Tarsem steht zwischen den Polen Ost und West – sein Personal und das Setting bezieht er klar aus der westlichen Kultur, die betäubende Bilderwelt ebenso klar aus der östlichen. Ihm gelingen starke Impressionen aus dem Kalifornien von 1915 – nostalgisch eingefärbte Szenen aus der jungen Filmindustrie, aber es gibt auch, bedingt durch Alexandrias familiären Hintergrund, den Blick auf die dunkle Seite des amerikanischen Traums, wo arme Siedler und Farmer, Einwanderer der ersten Generation zumeist, in Armut vegetieren und von ihrem kargen Land vertrieben werden. Der Film hält sich nicht besonders ausführlich dabei auf, doch genügen die wenigen Dinge, die das Mädchen erinnert, um einen Eindruck von der Zeit und von diesem Leben zu vermitteln. Sehr gelungen und witzig ist auch Tarsims liebevolle Hommage an die Kinderzeit des Films, an die schmelzenden Melodramen ebenso wie die irre verrückten Slapsticks, die ein fester Bestandteil meiner eigenen TV-Kinderzeit sind und die Tarsim hier wunderbar nachgestellt hat. Die Hauptsache ist aber doch die Ausgestaltung der zunehmend wuchernden Geschichte, die Roy dem Mädchen erzählt, und das ist für meinen Geschmack schon eine tolle Sache. Tarsim hat eine offenbar extrem üppige, bunt sprießende visuelle Phantasie, die er hier in ganzer Vollendung ausgelebt hat. Atemberaubende Tableaus in explodierenden Farben, grandiose Landschaftsszenarien, phantasievolle Figuren und Kostüme, und es macht einfach Spaß, sich mal in eine solche Welt fallen zu lassen, um so mehr, als man nach kurzer Zeit schon damit beschäftigt ist, die Bezüge zur Wirklichkeit zu suchen und zu verknüpfen. Und wenn es dann zum Finale kommt, zum Kampf des Guten gegen den Rivalen, im Grunde ja zum Kampf Leben gegen Tod, wird es sogar richtig dramatisch und spannend.

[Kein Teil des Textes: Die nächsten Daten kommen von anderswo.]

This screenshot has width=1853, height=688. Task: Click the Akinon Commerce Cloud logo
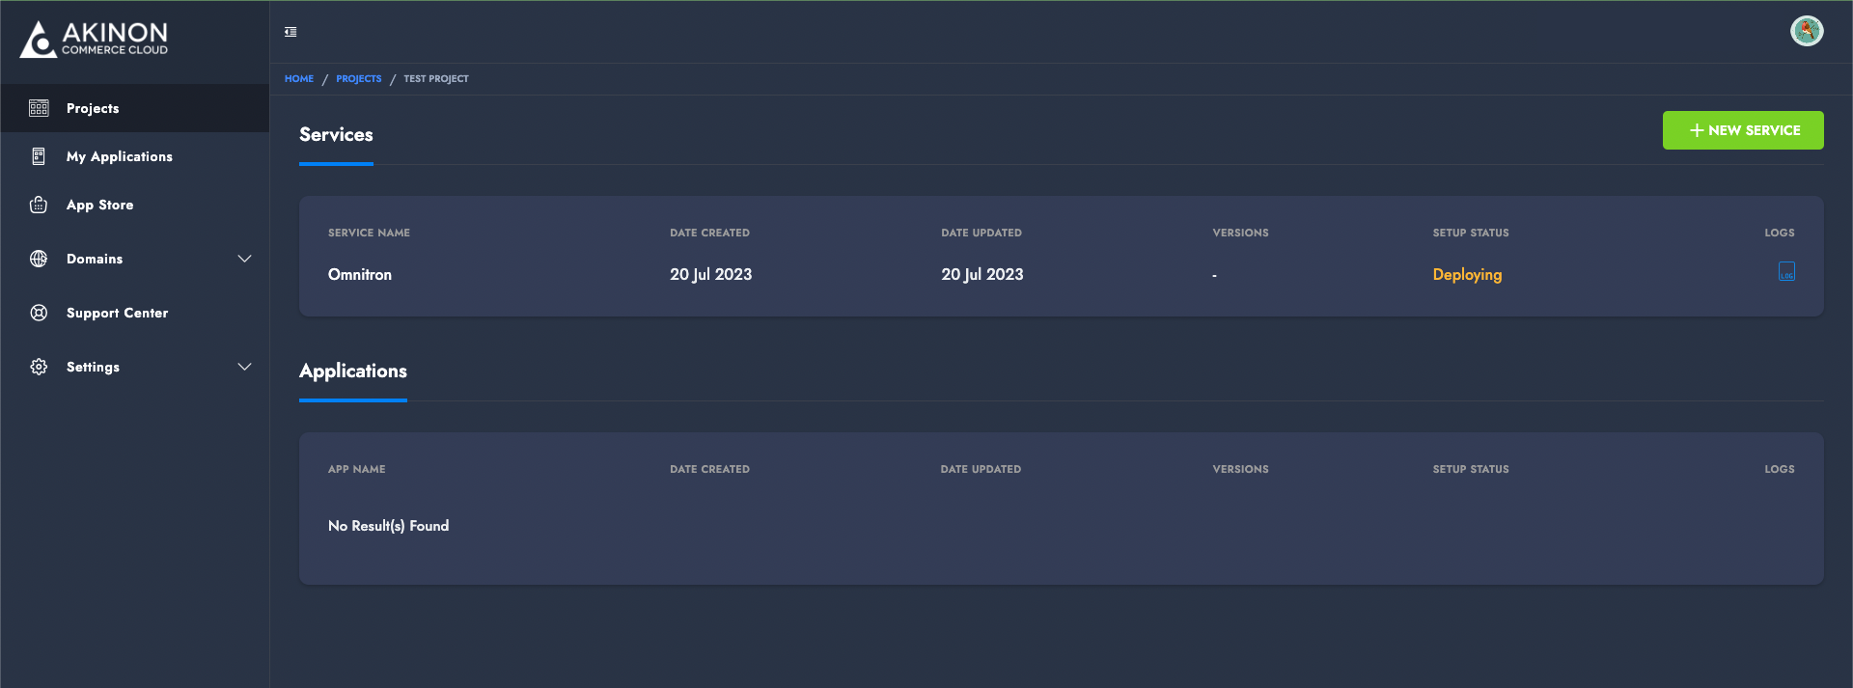pyautogui.click(x=95, y=40)
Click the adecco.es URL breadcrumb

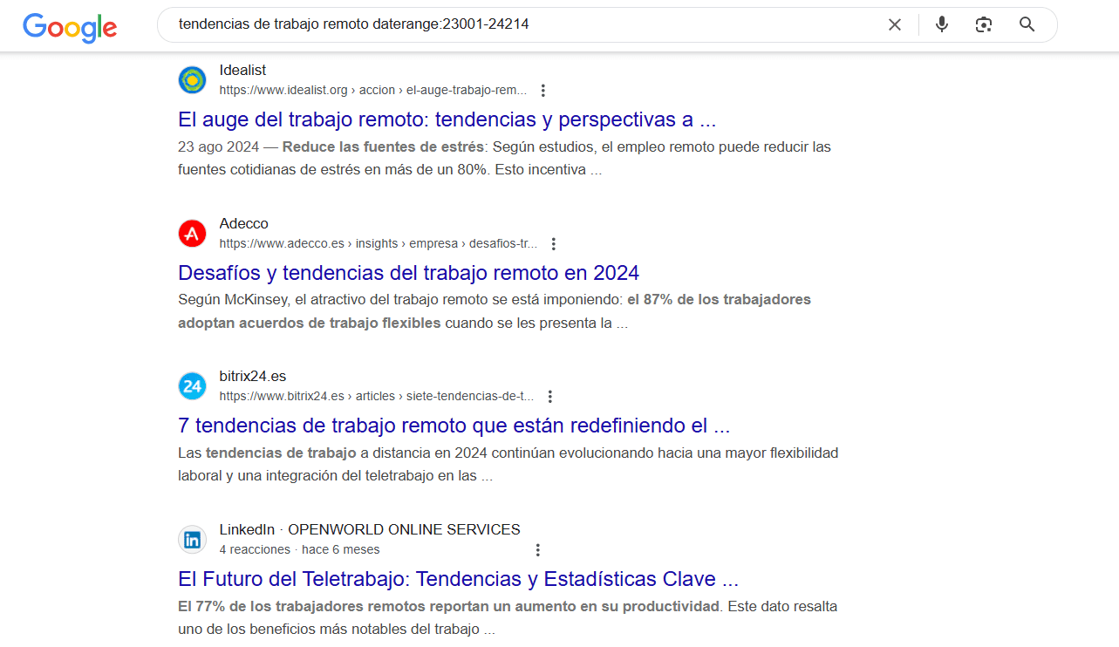(378, 243)
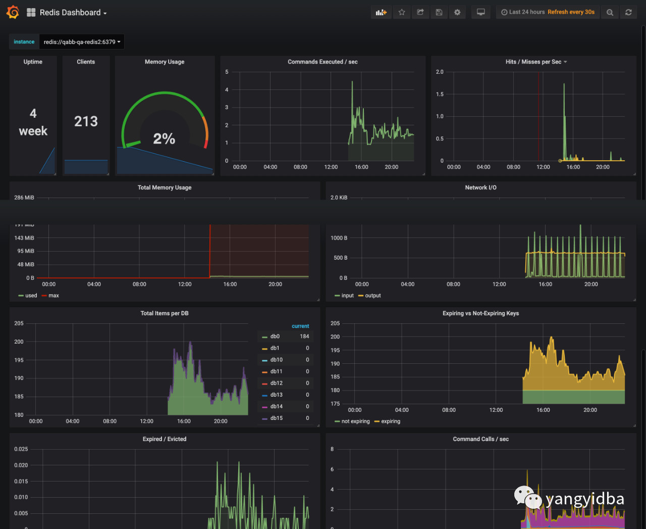This screenshot has height=529, width=646.
Task: Open the Commands Executed / sec panel title menu
Action: [x=322, y=62]
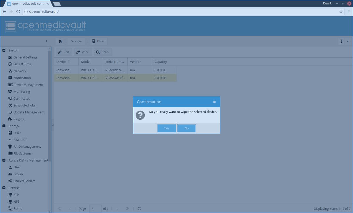Open S.M.A.R.T. in the sidebar
Viewport: 353px width, 213px height.
[x=20, y=140]
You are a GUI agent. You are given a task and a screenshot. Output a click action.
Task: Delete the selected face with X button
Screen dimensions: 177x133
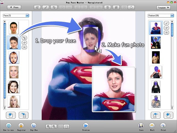coord(25,47)
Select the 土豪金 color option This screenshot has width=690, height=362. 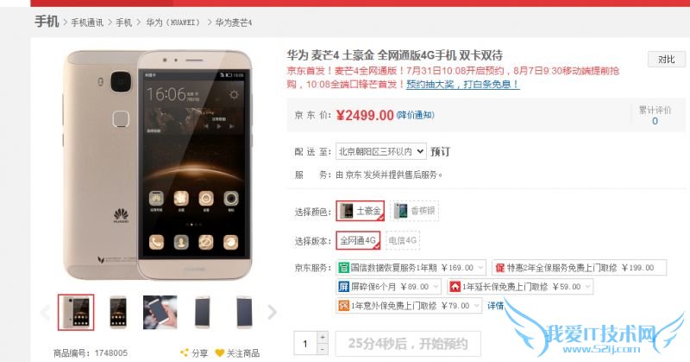(361, 211)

Die kleine Alexandria, ein naseweises niedliches Pummelchen, ist mein Geschmack zwar nicht so sehr, dennoch haben ihre Szenen mit dem traurigen, zunehmend lebensmüden Roy eine schöne Intensität, die die Grenzen zum bewussten Kitsch erfreulich selten überschreitet. Ich kann gut damit leben, wenn ich auf der anderen Seite ein so seltenes und eindrucksvolles optisches Ereignis genießen, das sinnliches Kino mit einem reizvollen Spiel von Phantasie und Wirklichkeit verbindet und wirklich eine tolle Abwechslung zum Standard bietet. (5.4.)